The answer must consist only of the lines in the records below from the line with "FEDERMANAGER: DL LIQUIDITA’, criteri" to the line with "PMC2997702 (38, 1394)", both included, copied word for word with every picture left out.

- Stored items
# # # # #
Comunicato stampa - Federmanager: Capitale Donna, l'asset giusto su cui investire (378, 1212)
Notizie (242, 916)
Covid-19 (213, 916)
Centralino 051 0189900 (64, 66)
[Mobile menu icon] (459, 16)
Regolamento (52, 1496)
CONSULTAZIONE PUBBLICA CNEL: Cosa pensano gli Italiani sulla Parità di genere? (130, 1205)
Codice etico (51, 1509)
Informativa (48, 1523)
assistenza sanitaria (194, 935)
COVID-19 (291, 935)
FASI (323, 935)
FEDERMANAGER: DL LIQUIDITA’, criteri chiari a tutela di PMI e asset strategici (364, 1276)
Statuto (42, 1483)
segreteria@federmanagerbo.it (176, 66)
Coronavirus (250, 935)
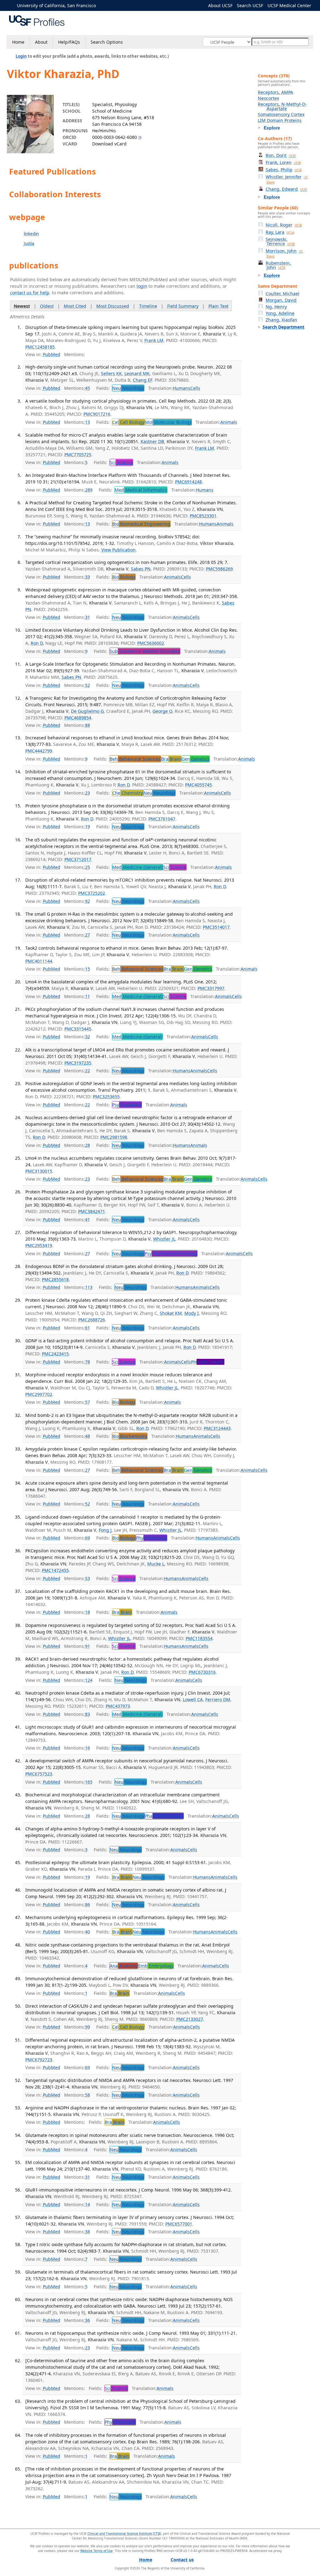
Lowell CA (193, 1699)
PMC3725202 (91, 893)
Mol (168, 422)
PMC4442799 (38, 751)
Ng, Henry (276, 307)
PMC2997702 (38, 1394)
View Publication (118, 550)
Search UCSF (250, 5)
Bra (171, 759)
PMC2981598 (113, 1137)
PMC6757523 (38, 1774)
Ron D (37, 643)
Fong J (105, 1530)
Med (141, 490)
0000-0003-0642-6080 (114, 137)
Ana (124, 1966)
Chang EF (142, 380)
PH (207, 1362)
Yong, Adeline (280, 313)
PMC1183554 (199, 1638)
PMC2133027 (189, 2019)
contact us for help (29, 293)
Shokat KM (171, 1313)
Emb (155, 1966)
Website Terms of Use (96, 2551)
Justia (29, 243)
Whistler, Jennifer (287, 179)
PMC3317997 (211, 988)
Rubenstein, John (278, 265)
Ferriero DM (217, 1699)
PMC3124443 (217, 1428)
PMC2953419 (38, 1245)
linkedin (31, 234)
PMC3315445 (77, 1029)
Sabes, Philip (284, 170)
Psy (127, 1105)
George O (162, 711)
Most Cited (75, 306)
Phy (151, 1538)
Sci (121, 462)
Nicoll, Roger (284, 225)
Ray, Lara (280, 232)
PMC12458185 (40, 347)
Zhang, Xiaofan (281, 320)
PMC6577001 (178, 2224)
# # # # #
- Output
FEDERMANAGER: DL LIQUIDITA’, criteri chiari a tutela di PMI e asset strategici (364, 1276)
Statuto (42, 1483)
segreteria@federmanagerbo.it (176, 66)
Coronavirus (250, 935)
Lowell CA (193, 1699)
PMC3725202 (91, 893)
Mol (168, 422)
PMC4442799 (38, 751)
Ng, Henry (276, 307)
PMC2997702 (38, 1394)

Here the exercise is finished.